MacBook Pro 15" Odd Temperatures

Discussion in 'MacBook Pro' started by crazyfish245, Feb 24, 2016.

  1. crazyfish245 macrumors newbie

    crazyfish245

    Joined:
    Feb 24, 2016
    #1
    Hey guys, I need some help regarding my relatively new MBP Retina that I bought back in June. I've been using it steadily since I purchased it, but have always noticed that it overheats very badly under certain circumstances, either in video streaming (Netflix, Youtube) or gaming (nothing crazy tasking, but Crusader Kings II for example). Every time I attempt to run an application that requires constant computing, the cooling unit spins up like a jet turbine and runs very hot. iStatsMenu is reporting an idle of about 45C and 50C (has gone to 39C when completely idle i.e. apps haven't been used yet) but it goes to 80C and above when using applications. I'm kinda hoping this isn't normal, but I wanted to check in with you guys to see if this needs attention or if I'm going insane.

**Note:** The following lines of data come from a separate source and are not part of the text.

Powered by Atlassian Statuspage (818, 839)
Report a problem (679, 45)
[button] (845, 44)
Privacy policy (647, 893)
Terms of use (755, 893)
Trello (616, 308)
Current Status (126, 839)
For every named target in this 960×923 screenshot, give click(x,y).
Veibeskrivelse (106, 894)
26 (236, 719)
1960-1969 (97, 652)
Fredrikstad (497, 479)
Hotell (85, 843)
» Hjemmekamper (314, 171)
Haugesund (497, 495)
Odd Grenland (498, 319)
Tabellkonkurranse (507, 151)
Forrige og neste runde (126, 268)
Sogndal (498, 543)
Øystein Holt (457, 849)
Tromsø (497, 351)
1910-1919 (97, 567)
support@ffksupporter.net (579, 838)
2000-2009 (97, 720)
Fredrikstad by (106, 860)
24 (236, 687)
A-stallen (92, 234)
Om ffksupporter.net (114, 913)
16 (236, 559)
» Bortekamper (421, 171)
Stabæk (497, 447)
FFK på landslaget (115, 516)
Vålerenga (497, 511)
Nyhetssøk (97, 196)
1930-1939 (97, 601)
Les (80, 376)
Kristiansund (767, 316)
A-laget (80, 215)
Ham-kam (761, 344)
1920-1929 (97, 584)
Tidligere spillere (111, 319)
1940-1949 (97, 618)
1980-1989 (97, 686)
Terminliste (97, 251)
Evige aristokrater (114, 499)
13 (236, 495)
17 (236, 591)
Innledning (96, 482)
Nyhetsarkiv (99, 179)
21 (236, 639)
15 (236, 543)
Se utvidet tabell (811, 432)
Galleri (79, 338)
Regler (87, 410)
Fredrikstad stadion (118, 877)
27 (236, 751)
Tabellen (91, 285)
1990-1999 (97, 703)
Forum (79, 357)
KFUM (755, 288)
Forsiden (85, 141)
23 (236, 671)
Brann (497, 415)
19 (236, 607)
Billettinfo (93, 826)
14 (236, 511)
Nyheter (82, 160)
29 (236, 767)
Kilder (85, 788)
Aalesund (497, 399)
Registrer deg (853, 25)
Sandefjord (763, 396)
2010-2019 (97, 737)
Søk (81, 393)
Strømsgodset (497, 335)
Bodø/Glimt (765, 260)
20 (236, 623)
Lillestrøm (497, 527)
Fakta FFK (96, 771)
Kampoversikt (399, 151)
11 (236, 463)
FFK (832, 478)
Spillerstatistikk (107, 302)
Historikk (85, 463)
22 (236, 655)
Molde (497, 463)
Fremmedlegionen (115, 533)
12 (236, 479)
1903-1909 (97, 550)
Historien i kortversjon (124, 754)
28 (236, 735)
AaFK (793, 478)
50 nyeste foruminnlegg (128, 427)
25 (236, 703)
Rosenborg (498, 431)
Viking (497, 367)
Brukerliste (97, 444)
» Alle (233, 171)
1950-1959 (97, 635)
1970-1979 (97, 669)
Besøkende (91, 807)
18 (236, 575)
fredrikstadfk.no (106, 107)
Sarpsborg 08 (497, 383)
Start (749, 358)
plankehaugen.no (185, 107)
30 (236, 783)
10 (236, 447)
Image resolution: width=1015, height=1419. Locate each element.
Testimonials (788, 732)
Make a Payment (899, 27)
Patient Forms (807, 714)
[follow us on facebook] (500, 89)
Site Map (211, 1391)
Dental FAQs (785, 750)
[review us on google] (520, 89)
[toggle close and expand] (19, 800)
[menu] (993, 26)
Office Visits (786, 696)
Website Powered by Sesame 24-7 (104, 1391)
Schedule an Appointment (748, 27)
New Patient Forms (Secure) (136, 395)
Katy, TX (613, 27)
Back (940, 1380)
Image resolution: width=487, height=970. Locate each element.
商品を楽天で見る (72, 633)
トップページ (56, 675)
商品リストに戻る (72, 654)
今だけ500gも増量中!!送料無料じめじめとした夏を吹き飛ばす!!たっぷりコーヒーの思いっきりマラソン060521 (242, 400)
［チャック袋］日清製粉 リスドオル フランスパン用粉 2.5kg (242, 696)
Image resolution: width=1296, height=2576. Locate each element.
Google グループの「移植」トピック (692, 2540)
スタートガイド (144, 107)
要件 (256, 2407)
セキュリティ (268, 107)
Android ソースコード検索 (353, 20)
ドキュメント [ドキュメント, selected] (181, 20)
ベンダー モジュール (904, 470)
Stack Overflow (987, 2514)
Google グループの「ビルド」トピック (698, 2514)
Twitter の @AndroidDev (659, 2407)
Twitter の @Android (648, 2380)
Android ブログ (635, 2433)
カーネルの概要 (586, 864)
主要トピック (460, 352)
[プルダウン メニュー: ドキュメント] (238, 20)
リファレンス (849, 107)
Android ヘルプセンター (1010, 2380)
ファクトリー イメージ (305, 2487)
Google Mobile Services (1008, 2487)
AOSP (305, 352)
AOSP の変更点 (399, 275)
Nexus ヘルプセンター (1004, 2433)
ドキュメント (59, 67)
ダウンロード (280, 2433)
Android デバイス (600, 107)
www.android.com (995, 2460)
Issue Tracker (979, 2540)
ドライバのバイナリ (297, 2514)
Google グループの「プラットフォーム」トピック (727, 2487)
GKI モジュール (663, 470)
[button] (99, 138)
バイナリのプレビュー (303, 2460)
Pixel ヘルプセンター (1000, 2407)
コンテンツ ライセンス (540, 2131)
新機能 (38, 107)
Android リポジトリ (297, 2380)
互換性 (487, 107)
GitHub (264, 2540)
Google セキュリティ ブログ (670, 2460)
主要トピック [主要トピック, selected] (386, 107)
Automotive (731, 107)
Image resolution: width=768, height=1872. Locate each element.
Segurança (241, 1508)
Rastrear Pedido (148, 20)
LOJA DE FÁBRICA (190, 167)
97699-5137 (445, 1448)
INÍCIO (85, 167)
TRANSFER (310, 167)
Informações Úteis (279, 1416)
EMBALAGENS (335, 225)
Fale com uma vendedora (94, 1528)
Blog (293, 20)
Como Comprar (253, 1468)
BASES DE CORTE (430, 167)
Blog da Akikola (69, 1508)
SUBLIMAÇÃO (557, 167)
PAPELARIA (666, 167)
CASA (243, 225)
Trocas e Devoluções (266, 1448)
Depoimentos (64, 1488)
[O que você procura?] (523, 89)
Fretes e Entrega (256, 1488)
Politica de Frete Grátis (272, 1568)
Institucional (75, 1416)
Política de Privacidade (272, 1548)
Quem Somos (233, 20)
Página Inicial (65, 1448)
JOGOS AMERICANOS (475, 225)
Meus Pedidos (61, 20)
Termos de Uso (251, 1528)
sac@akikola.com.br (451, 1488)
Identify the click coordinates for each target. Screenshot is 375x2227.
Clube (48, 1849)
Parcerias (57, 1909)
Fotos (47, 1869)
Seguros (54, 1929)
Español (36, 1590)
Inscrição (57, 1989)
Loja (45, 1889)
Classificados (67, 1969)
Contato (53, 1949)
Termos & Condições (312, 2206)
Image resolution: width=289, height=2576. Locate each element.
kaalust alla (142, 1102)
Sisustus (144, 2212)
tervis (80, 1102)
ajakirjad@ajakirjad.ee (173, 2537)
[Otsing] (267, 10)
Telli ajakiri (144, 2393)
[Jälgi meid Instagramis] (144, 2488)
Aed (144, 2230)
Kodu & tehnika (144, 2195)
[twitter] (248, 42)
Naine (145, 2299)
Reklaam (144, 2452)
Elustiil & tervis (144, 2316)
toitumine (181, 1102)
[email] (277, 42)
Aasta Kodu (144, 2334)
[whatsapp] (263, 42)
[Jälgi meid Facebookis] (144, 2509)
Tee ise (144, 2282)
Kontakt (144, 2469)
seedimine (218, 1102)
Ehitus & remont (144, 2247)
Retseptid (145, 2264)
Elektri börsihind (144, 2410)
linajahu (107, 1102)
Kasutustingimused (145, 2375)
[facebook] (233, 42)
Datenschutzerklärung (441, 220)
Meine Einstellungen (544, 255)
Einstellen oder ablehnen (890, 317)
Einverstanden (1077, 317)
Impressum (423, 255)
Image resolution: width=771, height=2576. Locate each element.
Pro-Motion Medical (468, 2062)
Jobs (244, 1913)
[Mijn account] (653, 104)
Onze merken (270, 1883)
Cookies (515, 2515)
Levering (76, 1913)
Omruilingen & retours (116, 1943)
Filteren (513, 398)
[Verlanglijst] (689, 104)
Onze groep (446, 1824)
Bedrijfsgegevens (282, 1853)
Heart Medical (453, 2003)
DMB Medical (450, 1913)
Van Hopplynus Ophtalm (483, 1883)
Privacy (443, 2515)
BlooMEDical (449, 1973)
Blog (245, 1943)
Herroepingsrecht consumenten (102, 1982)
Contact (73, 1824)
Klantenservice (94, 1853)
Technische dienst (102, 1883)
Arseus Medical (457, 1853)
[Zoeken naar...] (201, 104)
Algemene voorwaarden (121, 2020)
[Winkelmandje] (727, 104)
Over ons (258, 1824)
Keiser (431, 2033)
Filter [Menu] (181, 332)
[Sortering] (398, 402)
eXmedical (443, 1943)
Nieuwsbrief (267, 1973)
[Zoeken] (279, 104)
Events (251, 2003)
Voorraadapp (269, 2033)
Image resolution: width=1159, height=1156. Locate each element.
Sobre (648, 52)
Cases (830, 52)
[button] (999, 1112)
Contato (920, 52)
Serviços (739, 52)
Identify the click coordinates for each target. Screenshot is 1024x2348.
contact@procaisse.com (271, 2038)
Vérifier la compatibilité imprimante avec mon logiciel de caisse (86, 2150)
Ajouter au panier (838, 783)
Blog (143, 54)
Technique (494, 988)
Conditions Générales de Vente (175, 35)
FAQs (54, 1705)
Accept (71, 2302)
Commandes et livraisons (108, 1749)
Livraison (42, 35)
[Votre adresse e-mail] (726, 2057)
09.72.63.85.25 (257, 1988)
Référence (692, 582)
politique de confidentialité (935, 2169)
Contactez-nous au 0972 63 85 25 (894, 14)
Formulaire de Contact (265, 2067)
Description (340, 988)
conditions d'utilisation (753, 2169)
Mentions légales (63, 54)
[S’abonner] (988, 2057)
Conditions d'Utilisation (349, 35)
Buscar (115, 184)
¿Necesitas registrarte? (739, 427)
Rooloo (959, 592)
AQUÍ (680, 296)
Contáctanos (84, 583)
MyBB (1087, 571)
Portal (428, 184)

    For reference, the model has a 2.5 Ghz i7, and an AMD Radeon R9 370X, 16 GB total DDR3 @ 1600 Mhz. I'm also not sure if the OS is switching to the GPU appropriately with certain applications. If you guys have any questions, feel free to ask. Thanks guys!
     
  2. snaky69 macrumors 603

    Joined:
    Mar 14, 2008
    #2
    Those themps are perfectly normal and within spec. If you'd done a search of the forums you would have found it littered with thousands upon thousands of threads on the subject with the same answer.
     
  3. crazyfish245 thread starter macrumors newbie

    crazyfish245

    Joined:
    Feb 24, 2016
    #3
    I know, but I just don't understand how I can use these applications regularly with the fans spinning at such a high RPM. It's insanely loud and generates quite a lot of heat. So, I guess my question now, since this is the intended outcome, would you suggest an aftermarket cooling unit or laptop stand?
     
  4. snaky69 macrumors 603

    Joined:
    Mar 14, 2008
    #4
    Both would be next to useless due to the design of the machine. They will barely, if at all, reduce the internal temperatures. Blowing air at the bottom of the macbook pro doesn't do much to cool what's behind it. It's a solid plate with no physical contact with internal components

    The fan's speed is normal and intended, if it didn't spin up, your computer would overheat and shutdown in a matter of minutes, or seconds.

    People want powerful, thin and light, the tradeoff is that since there isn't too much air inside the case to expel the heat, the fans have to work harder. That's just the nature of things.
     
  5. crazyfish245 thread starter macrumors newbie

    crazyfish245

    Joined:
    Feb 24, 2016
    #5
    Forgive my frustrations, I'm just disillusioned that my laptop can't comfortably run my apps. Oh well, I don't regret my purchase. I guess I would have preferred the size compromise for better cooling haha
    Many thanks.
     
  6. fenjen macrumors 6502

    fenjen

    Joined:
    Nov 9, 2012
    #6
    Uhm, it's not normal for the fans to spin up when only using Hulu or youtube... If you're sure nothing else is running in the background then I'd say those temps are definite;y not normal.
     
  7. snaky69 macrumors 603

    Joined:
    Mar 14, 2008
    #7
    You'd be surprised at how badly Flash-based content can bring a computer to its knees.

    Using HTML5 for youtube helps a whole lot.
     
  8. treekram macrumors 6502a

    Joined:
    Nov 9, 2015
    Location:
    Honolulu HI
    #8
    I don't think YouTube uses Flash any more - if they do, it would be a minority of the videos they have. In any case, for YouTube, if you right-click on the video, a menu will appear and the last item should be "About the HTML5 player" if it is using HTML5 - it will be something different if it is Flash.

    The OP doesn't mention the browser being used. I don't use it but I've heard that Chrome is a resource hog. Between Firefox and Safari, Safari is more efficient for YouTube videos, CPU/GPU-wise, than Firefox. That may help. It looks like Hulu is still Flash and since the browsers would use the same plugin, I don't think there's much of a difference there between browsers.

    If you're using a high-resolution for the videos, you might want to try a lower resolution and see how much of a difference that makes. If there is a noticeable difference, then at least you'll know one factor causing high CPU/GPU utilization.

    You might want to check Activity Monitor and see if there's high CPU usage on an HTML page without a video. There maybe something else driving your CPU utilization and doing the videos maybe pushing it over the edge, temperature-wise.

    You also might want to search on the web to see if your games do stress out the computer. If everybody else doesn't have a problem running the games you're running, then it may be an issue with your computer.
     
  9. fenjen macrumors 6502

    fenjen

    Joined:
    Nov 9, 2012
    #9
    Yeah flash is a b*tch but I think all youtube content is html 5 now which shouldn't cause such temps.